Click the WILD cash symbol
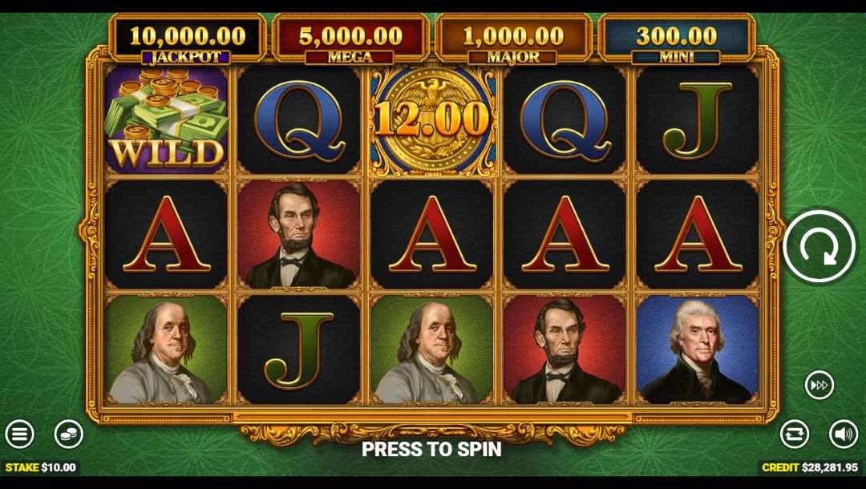This screenshot has width=866, height=489. tap(166, 119)
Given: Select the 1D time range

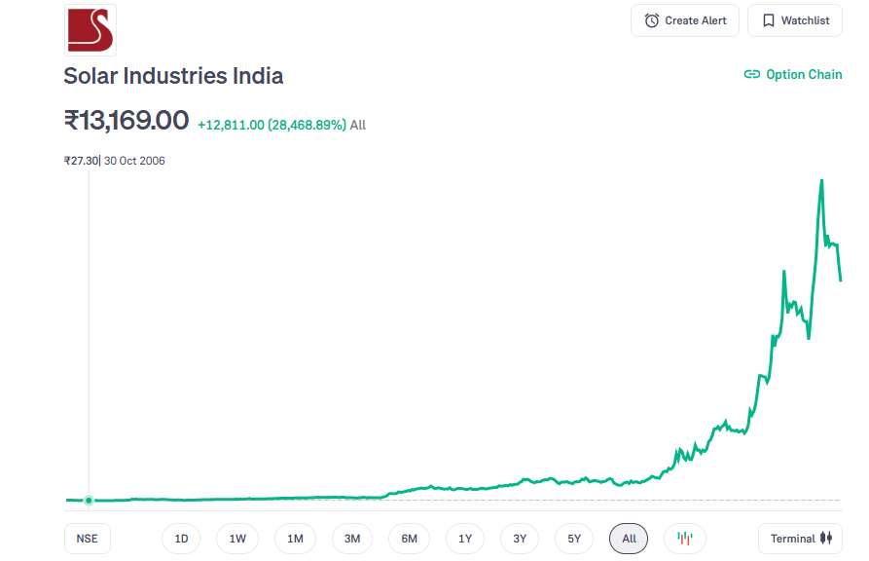Looking at the screenshot, I should pyautogui.click(x=181, y=539).
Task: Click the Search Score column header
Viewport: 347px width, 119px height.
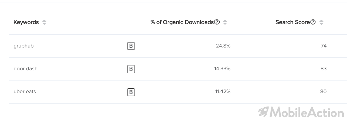Action: [x=292, y=22]
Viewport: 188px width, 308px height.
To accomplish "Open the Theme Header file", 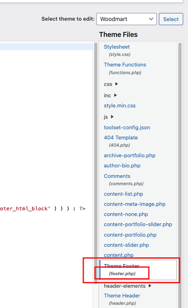I will tap(122, 295).
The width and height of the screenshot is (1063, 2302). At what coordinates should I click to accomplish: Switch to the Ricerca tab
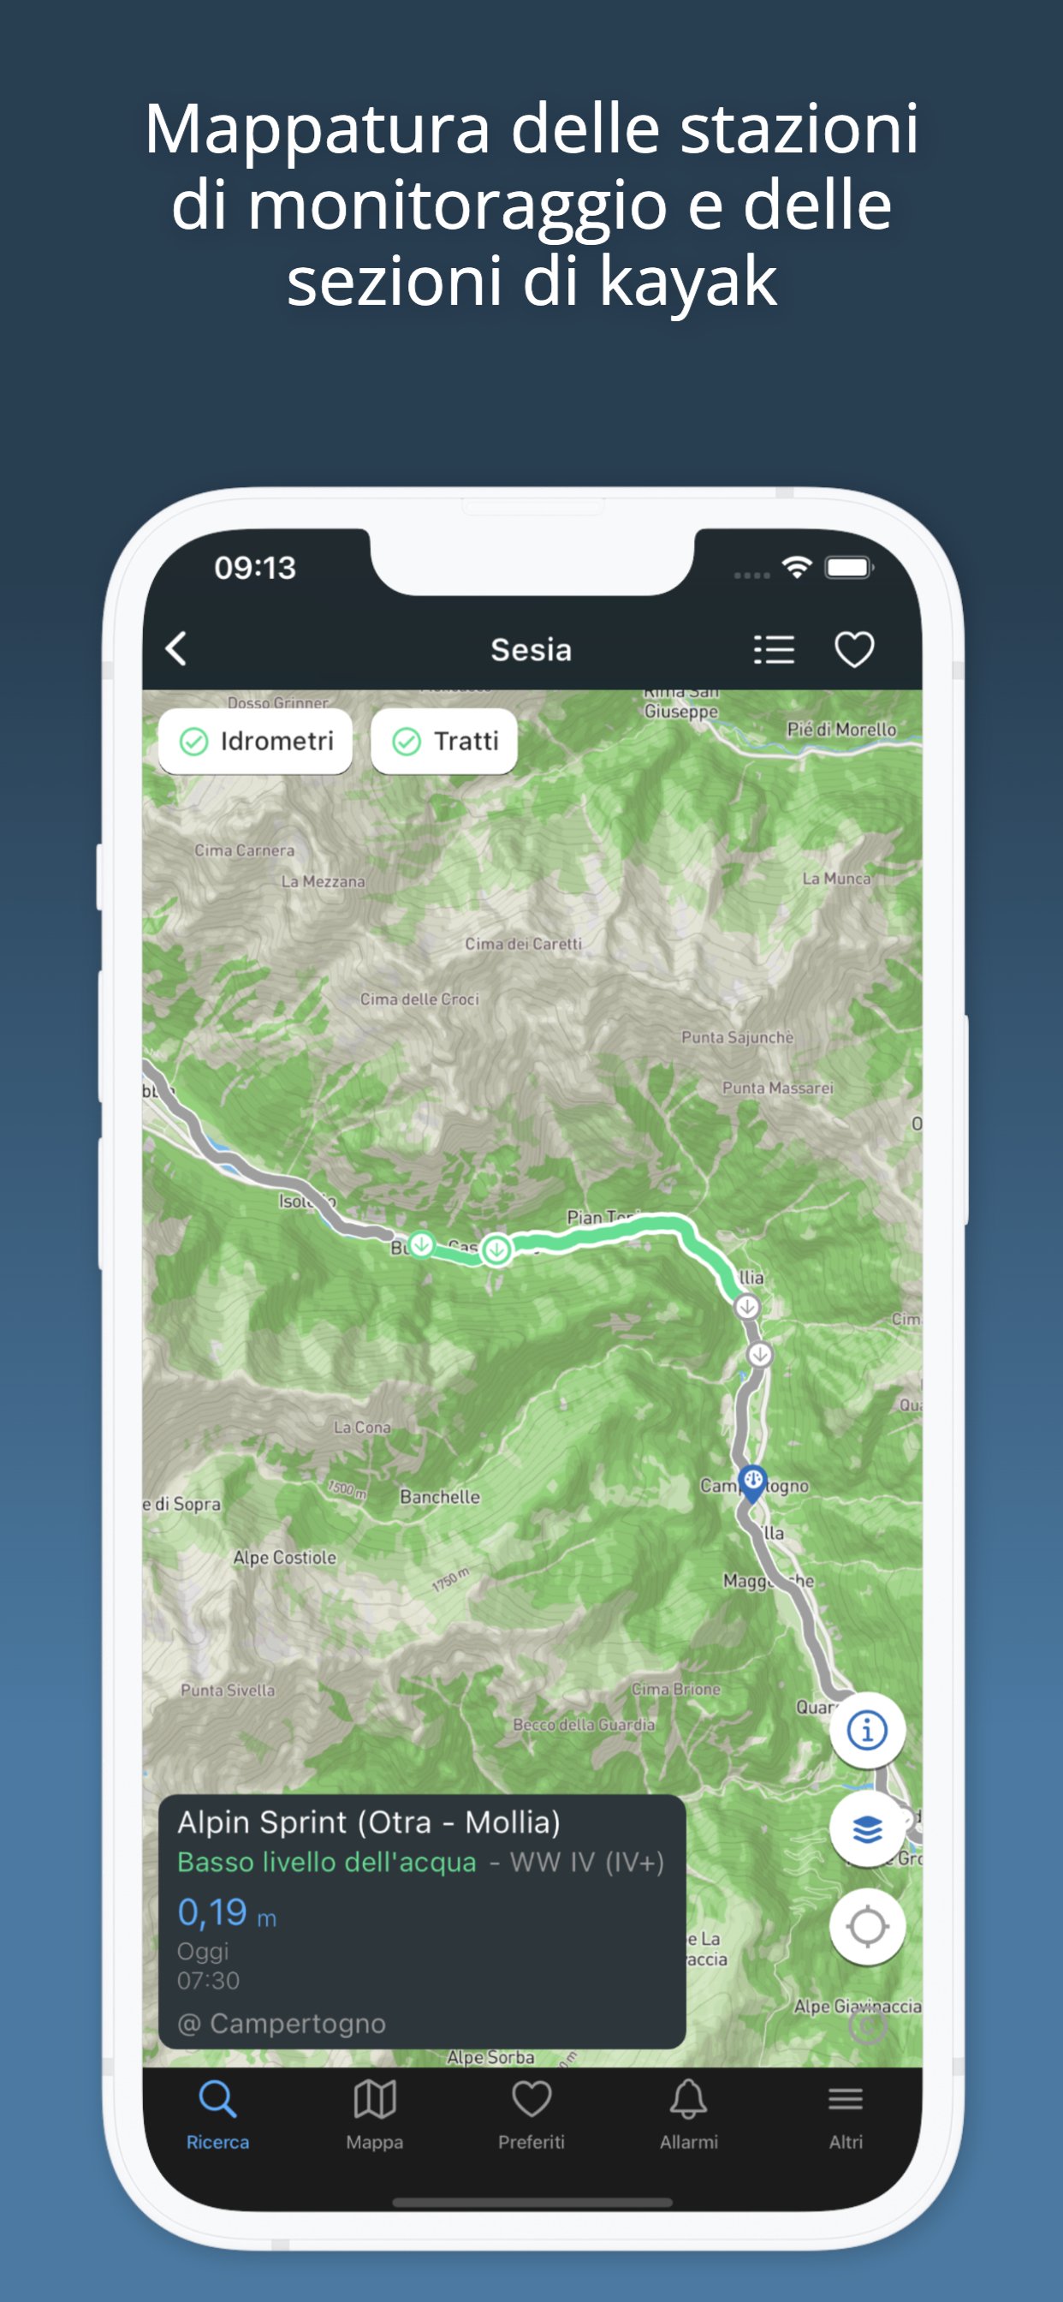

◆ ◆ ◆ ◆ ◆ ◆ ◆

Write out nothing but the lines from the start of the data through the line with "Viewport: 188px width, 308px height.". Leave out the pictures.

Click the WILD cash symbol
This screenshot has width=866, height=489. tap(166, 119)
Given: Select the 1D time range

Looking at the screenshot, I should pyautogui.click(x=181, y=539).
Task: Click the Search Score column header
Viewport: 347px width, 119px height.
Action: [x=292, y=22]
Viewport: 188px width, 308px height.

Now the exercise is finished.